I did end up sleeping in another room last night, a lot of that was do to my anxiety though and not their noise and well my husband was snoring really bad :/ It might take me a bit to get used to the noise but I might try the bathroom if it continues to be a problem. It is a tiny bathroom though so not sure if we will be able to get much more then their litter box in there! But it would just be for part of the night. I might just get used to it though I mean I had guinea pigs in that room once and it was also "fun times" sometimes there!

When I went back into the bedroom though I got a nice little surprise that helped me feel somewhat better. Both kitties came up on the bed and curled up by me for a little bit. And for them to do that when they have basically just met me is pretty amazing and encouraging! Especially since I have read plenty of stories where cats take weeks to adjust and wonlt even come out of hidding unless its to eat or the owner is gone. 
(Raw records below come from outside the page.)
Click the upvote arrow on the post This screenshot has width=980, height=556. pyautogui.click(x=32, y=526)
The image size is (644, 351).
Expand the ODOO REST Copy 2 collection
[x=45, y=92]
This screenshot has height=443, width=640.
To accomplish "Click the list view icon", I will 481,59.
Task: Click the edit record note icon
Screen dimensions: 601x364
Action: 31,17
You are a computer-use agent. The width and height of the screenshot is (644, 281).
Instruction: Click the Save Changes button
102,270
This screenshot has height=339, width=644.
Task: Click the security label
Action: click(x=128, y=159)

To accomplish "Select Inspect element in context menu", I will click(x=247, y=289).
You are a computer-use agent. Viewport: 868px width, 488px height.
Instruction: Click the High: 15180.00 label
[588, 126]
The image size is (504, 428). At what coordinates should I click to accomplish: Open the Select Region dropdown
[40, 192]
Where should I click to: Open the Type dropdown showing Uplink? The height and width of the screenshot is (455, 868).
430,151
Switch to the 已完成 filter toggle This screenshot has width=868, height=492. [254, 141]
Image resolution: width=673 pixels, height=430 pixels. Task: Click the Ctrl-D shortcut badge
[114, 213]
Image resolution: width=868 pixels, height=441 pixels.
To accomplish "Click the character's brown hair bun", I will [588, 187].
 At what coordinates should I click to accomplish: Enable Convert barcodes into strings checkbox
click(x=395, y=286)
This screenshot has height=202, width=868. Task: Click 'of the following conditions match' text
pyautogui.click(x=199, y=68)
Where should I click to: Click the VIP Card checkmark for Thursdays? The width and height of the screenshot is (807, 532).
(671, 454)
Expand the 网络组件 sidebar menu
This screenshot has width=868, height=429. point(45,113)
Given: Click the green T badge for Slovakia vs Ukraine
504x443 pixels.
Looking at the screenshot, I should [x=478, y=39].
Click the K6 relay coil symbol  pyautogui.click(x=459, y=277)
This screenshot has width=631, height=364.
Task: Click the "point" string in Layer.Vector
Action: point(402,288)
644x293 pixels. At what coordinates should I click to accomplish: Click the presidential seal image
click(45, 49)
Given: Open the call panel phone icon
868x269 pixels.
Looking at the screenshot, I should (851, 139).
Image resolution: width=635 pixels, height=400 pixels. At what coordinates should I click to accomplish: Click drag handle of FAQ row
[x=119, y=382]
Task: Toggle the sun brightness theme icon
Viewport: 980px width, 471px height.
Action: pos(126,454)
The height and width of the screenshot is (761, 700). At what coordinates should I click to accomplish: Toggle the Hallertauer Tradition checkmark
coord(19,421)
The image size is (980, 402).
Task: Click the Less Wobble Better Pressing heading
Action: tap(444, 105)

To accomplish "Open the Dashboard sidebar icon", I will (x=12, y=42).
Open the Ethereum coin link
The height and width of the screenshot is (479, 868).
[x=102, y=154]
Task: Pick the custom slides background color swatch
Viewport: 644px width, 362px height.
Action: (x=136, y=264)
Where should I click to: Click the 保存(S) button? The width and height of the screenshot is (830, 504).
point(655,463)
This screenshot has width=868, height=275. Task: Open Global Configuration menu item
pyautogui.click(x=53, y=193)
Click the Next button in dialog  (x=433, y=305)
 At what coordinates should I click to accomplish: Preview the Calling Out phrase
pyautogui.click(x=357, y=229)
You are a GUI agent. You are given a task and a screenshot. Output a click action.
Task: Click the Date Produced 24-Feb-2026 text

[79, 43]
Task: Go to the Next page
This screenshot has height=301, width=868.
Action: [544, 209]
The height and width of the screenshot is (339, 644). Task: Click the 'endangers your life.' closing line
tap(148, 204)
Admittingly though I am still quite anxious but I think I realize I need to take it one thing one day at a time rather then worry about everything. I mean I was worrying about grooming them, taking care of their teeth, clipping claws changing out their food to something better and so on. I think I need to take a step back and calm down though and realize that I donlt have to learn to do all those things at once. And that worse case scenerio and I get uncooperative cats well for at least the claw clipping and grooming I could always go to a professional if it becomes necessary. So I have to remind myself basically that there are work arounds and if one way doesn;t work another way might. Anyway thanks for the support!


----------



## Calliso (Aug 9, 2011)

marie73 said:


> I purposely adopted the twins on a long weekend so we had four days together. Unfortunately, it was a record-breaking HOT four days, 99+ in the house, but still, I'm glad we had that time together.
> 
> I guess when I think of putting cats in a bathroom, I picture mine, which is miniscule - so tiny, there's not even a bathtub, just a shower for munchkins. A regular-sized bathroom might be okay for a while.


Mine has a bathtub but other then that is super tiny. It would probably work for maybe some nights but it is small.


----------



## OctoberinMaine (Sep 12, 2006)

I understand the anxiety....I remember it being a weird adjustment when I got my first cat ever in 2005. It was the weirdest feeling to think this little furball was dependent on me for food and companionship, and was able to walk around the house at will! _How weird_! (I only had guinea pigs before that.) 

But really, cats are very easy to take care of. You have the added bonus of having two kittens so they have each other to play with. Don't get caught up in the nail clipping and tooth cleaning, at least yet. It's easy to get overwhelmed when you go to Petsmart and see all the products and "must-haves" for cats. Truth is, a lot of those things aren't even needed, you'll never have to buy them, and your kittens will live great lives with you and your husband. As far as toys go, many people here on the forum will attest that homemade toys are the most effective anyway, like wadded up pieces of aluminum foil or the plastic rings off milk cartons. Have fun!


----------